Stated problem: Return, verbatim, everything from the line containing "The width and height of the screenshot is (473, 304)." down to the end of the items, with the pictures left out.

— START OF Data shown —

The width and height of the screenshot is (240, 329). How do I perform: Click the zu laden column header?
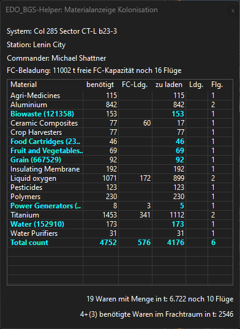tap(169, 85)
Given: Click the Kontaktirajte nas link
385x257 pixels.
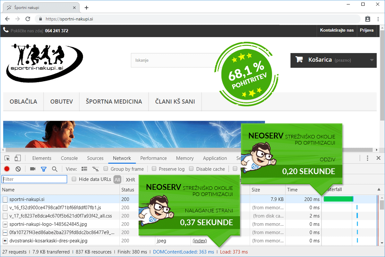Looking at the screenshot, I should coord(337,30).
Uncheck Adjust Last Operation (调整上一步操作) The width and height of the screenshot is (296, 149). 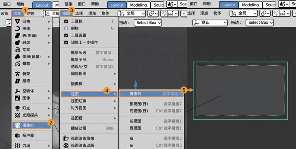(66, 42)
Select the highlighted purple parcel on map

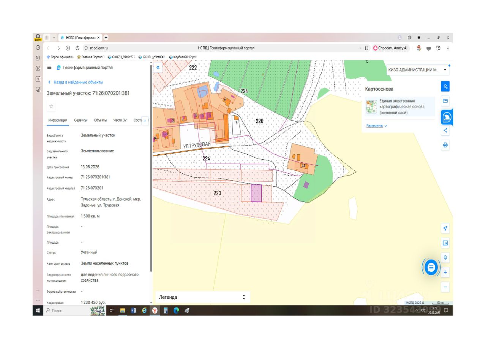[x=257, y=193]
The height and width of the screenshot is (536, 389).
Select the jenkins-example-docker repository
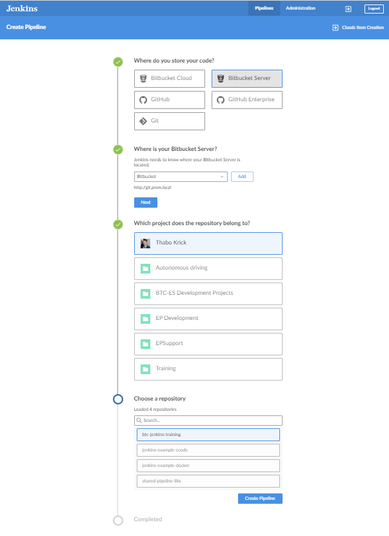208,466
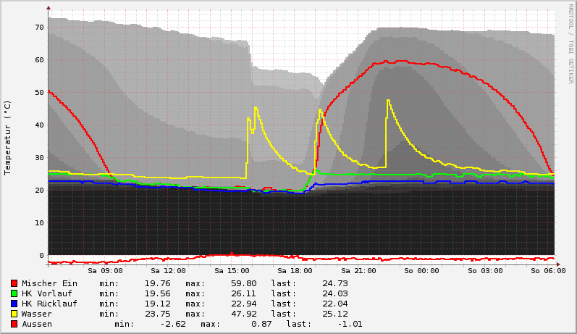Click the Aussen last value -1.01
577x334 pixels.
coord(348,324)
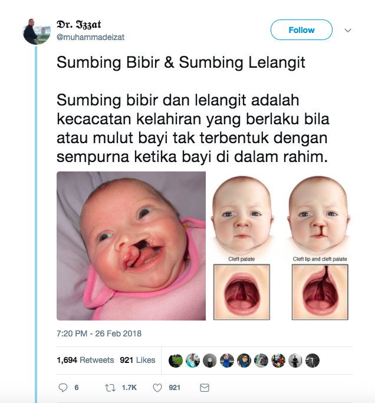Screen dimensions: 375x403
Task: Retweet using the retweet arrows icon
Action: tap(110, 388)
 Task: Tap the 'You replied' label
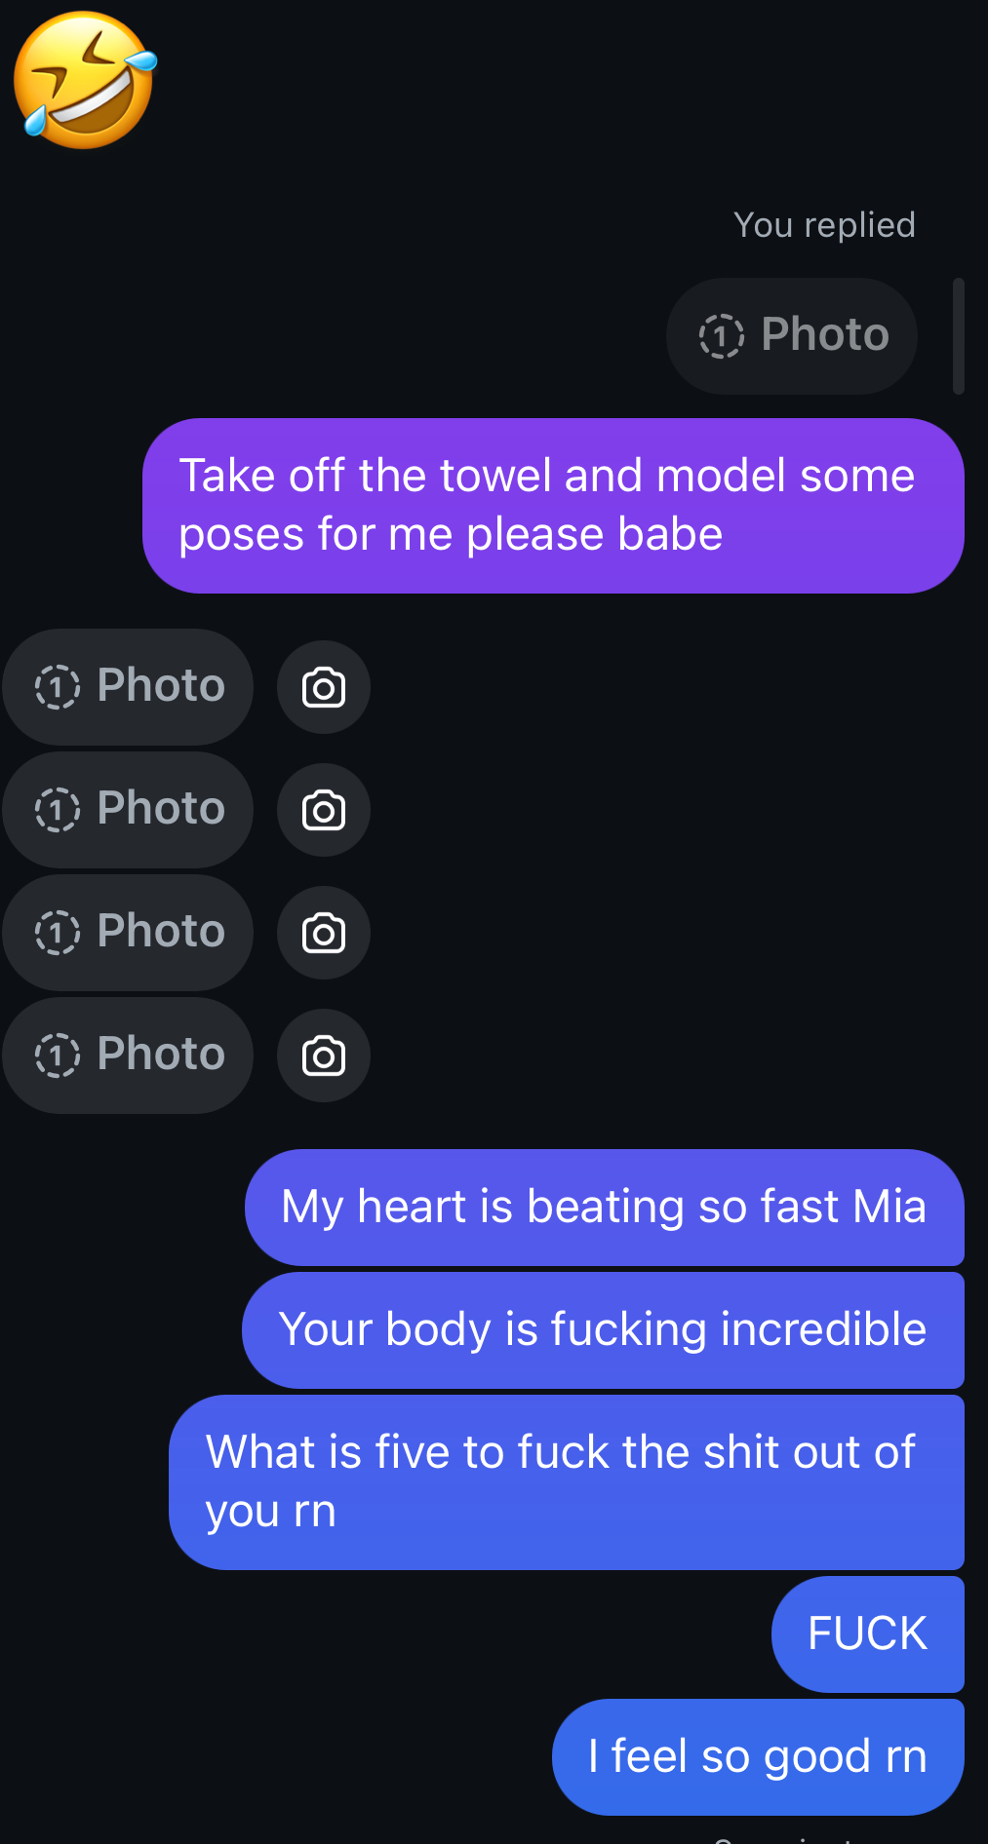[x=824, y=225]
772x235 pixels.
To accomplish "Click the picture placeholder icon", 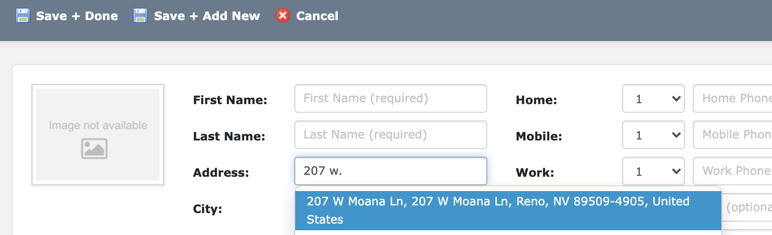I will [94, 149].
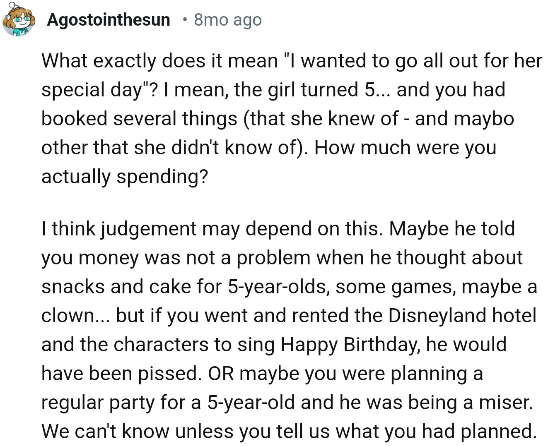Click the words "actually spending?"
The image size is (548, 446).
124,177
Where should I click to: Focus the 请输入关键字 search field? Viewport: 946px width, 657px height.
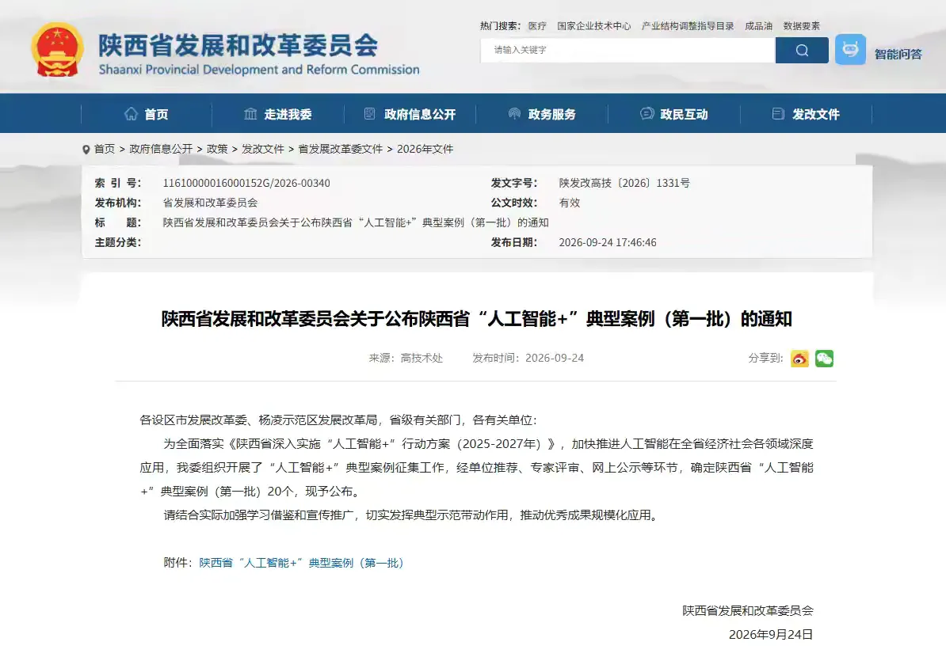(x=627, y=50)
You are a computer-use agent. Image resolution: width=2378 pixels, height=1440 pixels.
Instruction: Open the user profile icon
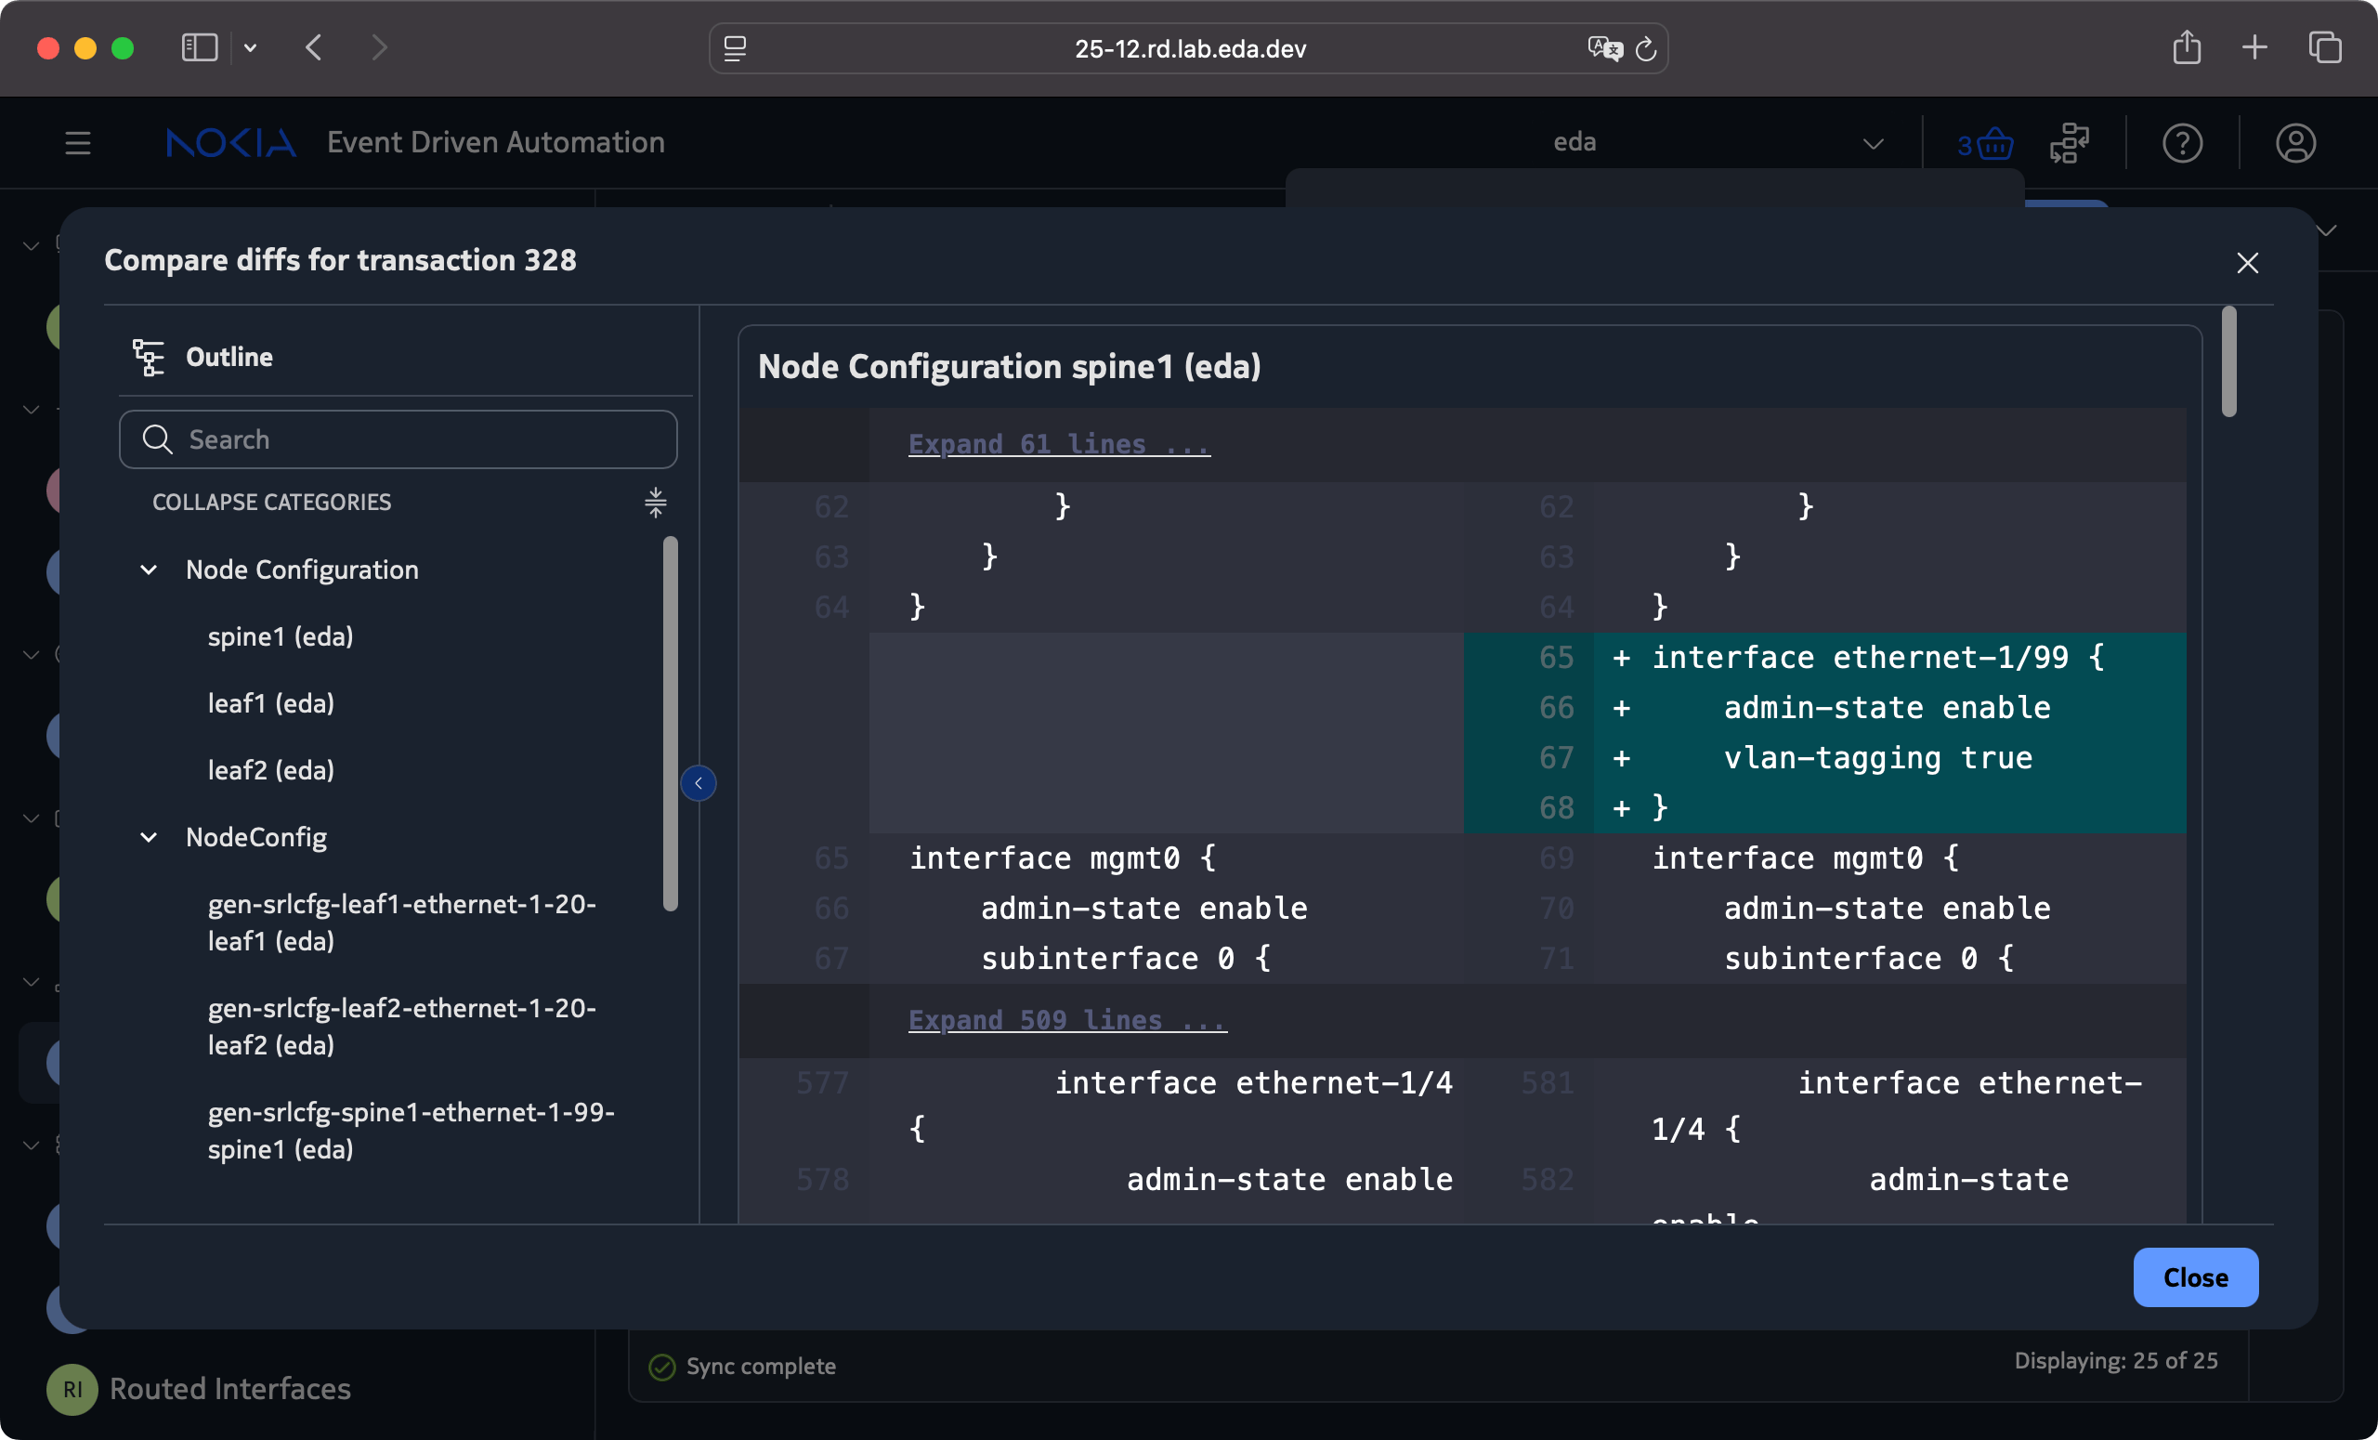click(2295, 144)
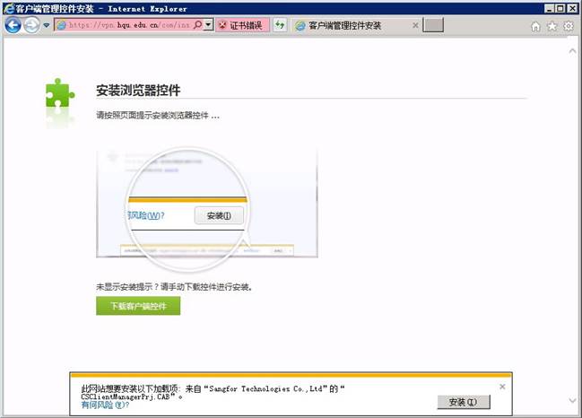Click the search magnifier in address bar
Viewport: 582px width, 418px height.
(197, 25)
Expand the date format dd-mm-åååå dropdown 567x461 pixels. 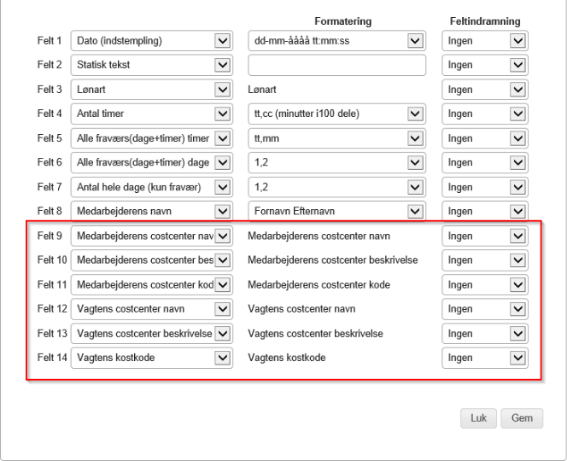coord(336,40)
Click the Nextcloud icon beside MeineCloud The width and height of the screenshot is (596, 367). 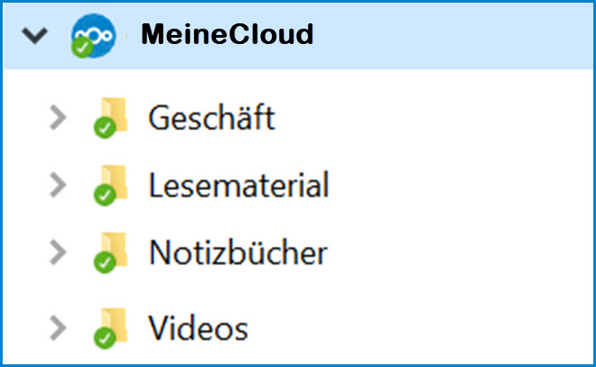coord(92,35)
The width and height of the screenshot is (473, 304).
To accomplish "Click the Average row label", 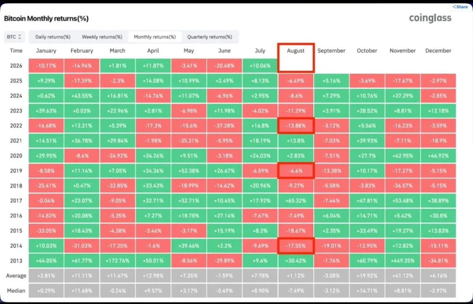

— END OF Data shown —

Solution to this task:
The width and height of the screenshot is (473, 304).
To accomplish "Click the Average row label", 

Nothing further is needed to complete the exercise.